Roy has a post up today about TypeMock, testability, and DI. The age old (ok, it just seems like we’ve been arguing over this for decades) question comes up again “is TypeMock too powerful?” First, let’s go pro-TypeMock because the attraction of TypeMock is pretty easy to understand. I’m sick of fighting with C#’s static typing just to write unit tests with mock objects. Pulling interfaces out just for unit testing is a bit tedious (ReSharper makes both creating the interfaces and bouncing around the code easy enough that that’s not a real problem to me). It is code noise that’s there for no other reason than to make the compiler shut up.
The fear that TypeMock will “allow” people to write bad designs is partially bogus. Part of the reason that I think TDD leads to better designs because it’s painful to write tests for bad code (and by bad, I mean code with poor cohesion and poor separation of concerns). TypeMock will deaden some “pain nerves” that detect bad design by making it possible and even efficient to unit test tightly coupled code (remember that coupling is important for other reasons besides “testability”). TypeMock usage could easily lead to less reusability and extensibility in the code that may turn out to be harmful in the end. All the same though, I’m not too worried about people using TypeMock because TypeMock won’t do all that much to help you test bad code. Let me repeat that again. TypeMock won’t do all that much to help you test bad code. Testability is more than just being able to mock interfaces. Heck, coupling is quite a bit more than mere interfaces.

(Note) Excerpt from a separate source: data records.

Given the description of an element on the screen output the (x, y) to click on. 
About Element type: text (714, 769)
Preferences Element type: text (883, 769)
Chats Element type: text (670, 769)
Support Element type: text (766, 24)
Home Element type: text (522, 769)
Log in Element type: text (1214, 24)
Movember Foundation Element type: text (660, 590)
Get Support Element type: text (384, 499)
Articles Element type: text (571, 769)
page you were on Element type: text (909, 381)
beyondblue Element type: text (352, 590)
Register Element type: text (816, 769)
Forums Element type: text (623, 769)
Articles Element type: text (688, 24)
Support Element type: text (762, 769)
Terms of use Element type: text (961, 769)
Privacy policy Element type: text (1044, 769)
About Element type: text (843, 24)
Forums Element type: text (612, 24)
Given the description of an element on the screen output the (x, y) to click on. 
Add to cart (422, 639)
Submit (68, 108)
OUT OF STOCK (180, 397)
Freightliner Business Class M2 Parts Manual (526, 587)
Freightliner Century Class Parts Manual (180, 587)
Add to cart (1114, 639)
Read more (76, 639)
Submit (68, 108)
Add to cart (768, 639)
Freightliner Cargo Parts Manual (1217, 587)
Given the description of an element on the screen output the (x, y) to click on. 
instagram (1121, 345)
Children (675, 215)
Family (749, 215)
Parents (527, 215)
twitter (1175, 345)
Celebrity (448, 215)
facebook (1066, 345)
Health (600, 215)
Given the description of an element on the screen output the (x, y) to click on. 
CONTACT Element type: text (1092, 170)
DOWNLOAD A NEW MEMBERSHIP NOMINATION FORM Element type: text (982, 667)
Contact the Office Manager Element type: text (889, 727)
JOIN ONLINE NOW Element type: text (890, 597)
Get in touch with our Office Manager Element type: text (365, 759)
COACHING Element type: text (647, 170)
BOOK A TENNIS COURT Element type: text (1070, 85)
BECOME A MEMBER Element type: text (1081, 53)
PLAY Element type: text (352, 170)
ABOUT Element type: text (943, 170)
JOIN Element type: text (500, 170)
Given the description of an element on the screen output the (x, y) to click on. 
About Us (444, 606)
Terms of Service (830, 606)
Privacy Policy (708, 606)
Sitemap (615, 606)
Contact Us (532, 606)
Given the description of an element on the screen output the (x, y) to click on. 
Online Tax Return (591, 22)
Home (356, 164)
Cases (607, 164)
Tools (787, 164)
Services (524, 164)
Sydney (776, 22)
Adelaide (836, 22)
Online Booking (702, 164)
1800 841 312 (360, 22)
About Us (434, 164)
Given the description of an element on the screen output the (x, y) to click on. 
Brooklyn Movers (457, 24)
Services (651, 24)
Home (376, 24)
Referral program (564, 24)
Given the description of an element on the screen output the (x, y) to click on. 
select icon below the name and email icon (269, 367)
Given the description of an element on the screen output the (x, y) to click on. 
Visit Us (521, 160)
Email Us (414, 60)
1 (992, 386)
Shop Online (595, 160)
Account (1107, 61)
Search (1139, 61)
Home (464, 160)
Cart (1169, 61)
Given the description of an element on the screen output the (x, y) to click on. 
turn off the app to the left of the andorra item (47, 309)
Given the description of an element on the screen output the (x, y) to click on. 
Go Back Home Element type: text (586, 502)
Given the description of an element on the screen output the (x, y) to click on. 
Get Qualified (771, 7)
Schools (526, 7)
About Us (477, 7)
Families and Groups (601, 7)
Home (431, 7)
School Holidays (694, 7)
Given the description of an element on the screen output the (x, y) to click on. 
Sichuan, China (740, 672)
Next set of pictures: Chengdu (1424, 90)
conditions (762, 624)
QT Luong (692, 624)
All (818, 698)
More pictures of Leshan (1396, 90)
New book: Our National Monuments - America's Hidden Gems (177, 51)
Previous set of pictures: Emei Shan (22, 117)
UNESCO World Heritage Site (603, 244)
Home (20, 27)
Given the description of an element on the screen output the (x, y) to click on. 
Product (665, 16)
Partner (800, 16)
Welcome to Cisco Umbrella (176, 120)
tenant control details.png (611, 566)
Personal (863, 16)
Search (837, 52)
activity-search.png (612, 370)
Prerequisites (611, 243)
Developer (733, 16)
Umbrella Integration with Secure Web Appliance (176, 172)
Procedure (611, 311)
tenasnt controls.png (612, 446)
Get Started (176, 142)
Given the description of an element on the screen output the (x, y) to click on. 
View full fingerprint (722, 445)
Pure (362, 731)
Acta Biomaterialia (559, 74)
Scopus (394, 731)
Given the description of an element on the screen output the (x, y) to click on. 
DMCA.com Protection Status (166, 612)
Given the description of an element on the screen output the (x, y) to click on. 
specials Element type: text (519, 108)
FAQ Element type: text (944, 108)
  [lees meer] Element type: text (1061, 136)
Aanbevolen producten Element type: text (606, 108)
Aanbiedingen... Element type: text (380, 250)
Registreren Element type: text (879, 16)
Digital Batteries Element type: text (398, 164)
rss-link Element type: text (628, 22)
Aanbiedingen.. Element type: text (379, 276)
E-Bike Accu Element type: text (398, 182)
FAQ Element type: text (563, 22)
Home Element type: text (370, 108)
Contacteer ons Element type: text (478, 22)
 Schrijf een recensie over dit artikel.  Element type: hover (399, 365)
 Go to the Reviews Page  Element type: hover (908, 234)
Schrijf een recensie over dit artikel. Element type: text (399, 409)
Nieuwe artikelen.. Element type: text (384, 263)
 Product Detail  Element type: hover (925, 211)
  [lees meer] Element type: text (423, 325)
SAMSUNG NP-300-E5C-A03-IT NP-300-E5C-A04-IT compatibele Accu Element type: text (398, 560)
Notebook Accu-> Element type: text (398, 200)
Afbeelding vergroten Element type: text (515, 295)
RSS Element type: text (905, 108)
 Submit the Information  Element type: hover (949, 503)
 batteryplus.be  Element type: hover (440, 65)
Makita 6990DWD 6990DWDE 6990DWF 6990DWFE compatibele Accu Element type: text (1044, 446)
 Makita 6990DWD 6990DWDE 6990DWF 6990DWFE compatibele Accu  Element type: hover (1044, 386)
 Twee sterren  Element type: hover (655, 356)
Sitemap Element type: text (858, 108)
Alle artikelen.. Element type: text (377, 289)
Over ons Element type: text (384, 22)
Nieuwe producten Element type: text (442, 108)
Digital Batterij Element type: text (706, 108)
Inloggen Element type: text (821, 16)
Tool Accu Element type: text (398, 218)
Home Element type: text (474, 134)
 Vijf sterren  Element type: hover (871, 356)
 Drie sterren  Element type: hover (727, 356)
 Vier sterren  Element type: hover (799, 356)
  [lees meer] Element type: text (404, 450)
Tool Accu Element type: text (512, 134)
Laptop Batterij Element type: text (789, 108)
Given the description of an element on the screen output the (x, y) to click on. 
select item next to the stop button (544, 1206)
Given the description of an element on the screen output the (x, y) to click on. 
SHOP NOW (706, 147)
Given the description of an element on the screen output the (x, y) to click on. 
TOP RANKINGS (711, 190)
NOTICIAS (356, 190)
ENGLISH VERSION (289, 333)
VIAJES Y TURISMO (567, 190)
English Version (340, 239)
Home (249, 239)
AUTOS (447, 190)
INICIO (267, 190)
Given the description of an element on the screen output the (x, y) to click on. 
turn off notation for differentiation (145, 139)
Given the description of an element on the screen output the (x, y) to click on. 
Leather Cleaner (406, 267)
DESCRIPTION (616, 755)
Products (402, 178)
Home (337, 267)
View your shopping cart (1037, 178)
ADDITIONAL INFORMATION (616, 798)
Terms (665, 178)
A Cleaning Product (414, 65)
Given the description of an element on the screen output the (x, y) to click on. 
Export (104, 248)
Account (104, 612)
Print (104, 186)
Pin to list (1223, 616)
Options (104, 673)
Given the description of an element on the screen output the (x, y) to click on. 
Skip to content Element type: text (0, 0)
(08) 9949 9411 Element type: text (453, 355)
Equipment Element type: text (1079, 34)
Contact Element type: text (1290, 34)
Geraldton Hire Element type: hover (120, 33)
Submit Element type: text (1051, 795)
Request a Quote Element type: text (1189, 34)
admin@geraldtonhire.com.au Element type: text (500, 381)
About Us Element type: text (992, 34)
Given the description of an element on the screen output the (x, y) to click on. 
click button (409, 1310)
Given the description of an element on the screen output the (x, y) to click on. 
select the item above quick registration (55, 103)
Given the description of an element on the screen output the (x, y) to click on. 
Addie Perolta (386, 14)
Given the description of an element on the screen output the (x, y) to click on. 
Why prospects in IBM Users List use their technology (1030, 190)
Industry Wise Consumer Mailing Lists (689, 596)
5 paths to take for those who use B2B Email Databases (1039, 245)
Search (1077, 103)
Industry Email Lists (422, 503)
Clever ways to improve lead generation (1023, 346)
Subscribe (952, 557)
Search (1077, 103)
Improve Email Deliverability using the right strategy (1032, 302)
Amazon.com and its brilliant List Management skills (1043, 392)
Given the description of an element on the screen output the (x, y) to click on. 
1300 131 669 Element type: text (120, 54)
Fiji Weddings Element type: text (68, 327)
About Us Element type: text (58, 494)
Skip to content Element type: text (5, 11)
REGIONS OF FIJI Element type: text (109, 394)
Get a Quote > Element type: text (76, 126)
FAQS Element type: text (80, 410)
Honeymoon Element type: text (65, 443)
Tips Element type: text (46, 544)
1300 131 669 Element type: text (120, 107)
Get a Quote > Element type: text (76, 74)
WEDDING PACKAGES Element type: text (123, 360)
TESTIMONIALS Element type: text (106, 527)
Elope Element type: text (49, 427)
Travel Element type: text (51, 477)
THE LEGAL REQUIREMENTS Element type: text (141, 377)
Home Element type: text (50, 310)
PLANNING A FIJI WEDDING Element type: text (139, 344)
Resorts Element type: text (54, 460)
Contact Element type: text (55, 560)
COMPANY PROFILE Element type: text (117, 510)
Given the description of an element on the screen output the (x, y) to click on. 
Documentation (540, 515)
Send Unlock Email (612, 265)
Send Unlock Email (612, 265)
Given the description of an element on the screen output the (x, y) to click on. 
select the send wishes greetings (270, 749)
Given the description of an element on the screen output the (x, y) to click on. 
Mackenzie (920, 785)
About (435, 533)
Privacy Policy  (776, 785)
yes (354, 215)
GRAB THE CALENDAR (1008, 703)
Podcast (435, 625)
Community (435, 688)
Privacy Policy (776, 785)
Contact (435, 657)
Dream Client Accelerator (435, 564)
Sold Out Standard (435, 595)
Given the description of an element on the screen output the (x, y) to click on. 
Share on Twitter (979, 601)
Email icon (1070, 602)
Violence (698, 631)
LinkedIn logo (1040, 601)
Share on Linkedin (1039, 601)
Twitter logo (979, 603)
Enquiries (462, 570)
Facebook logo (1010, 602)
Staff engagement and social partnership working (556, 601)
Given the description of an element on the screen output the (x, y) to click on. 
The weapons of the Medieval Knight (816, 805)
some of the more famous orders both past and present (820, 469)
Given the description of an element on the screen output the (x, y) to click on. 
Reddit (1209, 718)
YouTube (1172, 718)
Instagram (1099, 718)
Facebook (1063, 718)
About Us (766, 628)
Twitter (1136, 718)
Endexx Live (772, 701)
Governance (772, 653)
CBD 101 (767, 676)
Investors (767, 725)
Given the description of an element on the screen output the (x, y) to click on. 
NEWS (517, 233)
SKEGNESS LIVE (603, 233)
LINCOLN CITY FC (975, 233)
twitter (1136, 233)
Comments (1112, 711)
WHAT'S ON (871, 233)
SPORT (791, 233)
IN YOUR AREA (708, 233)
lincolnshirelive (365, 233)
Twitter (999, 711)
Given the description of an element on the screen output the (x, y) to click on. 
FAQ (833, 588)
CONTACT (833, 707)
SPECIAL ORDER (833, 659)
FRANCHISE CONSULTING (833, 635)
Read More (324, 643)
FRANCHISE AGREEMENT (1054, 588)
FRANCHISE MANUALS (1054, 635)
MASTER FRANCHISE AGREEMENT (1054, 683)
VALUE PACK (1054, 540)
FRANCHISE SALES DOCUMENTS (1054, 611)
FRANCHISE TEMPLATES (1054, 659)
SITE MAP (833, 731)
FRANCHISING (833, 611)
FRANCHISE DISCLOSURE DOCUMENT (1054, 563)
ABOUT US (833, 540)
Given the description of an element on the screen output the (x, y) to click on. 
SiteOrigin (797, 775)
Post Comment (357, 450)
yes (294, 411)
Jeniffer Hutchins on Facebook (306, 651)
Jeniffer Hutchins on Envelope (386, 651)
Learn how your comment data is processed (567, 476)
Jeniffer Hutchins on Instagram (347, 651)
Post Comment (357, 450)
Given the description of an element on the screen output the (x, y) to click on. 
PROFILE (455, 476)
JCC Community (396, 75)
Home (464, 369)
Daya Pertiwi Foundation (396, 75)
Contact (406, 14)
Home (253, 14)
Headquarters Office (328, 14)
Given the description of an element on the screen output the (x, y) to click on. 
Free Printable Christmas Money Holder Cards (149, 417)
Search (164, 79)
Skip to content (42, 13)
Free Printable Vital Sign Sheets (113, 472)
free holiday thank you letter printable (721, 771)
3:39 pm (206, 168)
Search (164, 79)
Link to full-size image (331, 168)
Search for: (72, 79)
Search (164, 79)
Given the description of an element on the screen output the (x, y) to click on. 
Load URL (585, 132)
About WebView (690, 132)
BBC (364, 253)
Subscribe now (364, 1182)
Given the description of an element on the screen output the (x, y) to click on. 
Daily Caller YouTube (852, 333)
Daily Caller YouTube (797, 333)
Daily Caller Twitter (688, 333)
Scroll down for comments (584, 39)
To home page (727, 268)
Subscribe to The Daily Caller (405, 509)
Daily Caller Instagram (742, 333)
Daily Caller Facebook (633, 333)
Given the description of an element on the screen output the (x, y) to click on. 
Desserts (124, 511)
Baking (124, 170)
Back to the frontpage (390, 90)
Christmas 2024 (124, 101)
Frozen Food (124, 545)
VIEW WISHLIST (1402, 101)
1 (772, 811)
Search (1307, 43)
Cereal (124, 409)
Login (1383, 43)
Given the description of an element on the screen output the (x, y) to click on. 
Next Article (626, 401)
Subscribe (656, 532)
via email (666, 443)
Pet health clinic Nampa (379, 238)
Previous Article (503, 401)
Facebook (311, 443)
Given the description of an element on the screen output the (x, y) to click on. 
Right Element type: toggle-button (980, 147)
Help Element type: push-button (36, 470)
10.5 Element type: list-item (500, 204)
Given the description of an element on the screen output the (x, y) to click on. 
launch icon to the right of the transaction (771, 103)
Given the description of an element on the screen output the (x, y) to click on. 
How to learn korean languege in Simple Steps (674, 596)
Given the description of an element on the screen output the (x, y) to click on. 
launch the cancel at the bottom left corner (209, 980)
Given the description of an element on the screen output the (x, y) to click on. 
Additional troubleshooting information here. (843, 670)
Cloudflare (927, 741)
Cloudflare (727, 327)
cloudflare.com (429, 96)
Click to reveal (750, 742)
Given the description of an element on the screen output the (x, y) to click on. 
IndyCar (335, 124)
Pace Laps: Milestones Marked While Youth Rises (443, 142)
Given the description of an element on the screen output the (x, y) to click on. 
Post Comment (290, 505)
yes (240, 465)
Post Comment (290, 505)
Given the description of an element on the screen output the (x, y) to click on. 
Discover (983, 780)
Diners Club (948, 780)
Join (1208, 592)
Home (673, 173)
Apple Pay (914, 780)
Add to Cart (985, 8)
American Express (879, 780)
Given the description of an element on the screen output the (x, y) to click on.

If a caller has too much intimate knowledge about the innards of a dependency (tight coupling), setting up the mocking expectations on TypeMock is going to hurt and inform the experienced TDD’er that something is wrong with his or her design. If a class or method is not cohesive, the test setup will still be too arduous for what you’re trying to test (does the class do only one thing that’s quick to test, or does the thing you want to test only happen in the middle of a bunch of other things).
So, to wrap up: TypeMock does not end the idea of designing
for with testability, and is not going to let you get away with a bad design anyway.
As an aside, Dependency Injection and Inversion of Control containers have far more
usages than simply pushing in mock objects. The existence of TypeMock
doesn’t even remotely eliminate the need or desire for DI/IoC tools
(especially since I very rarely use the container in a unit test
anyway). Dynamic Languages might signal the upcoming death of the DI tooling, but
TypeMock doesn’t (if StructureMap becomes irrelevant, I just get to move on to new challenges).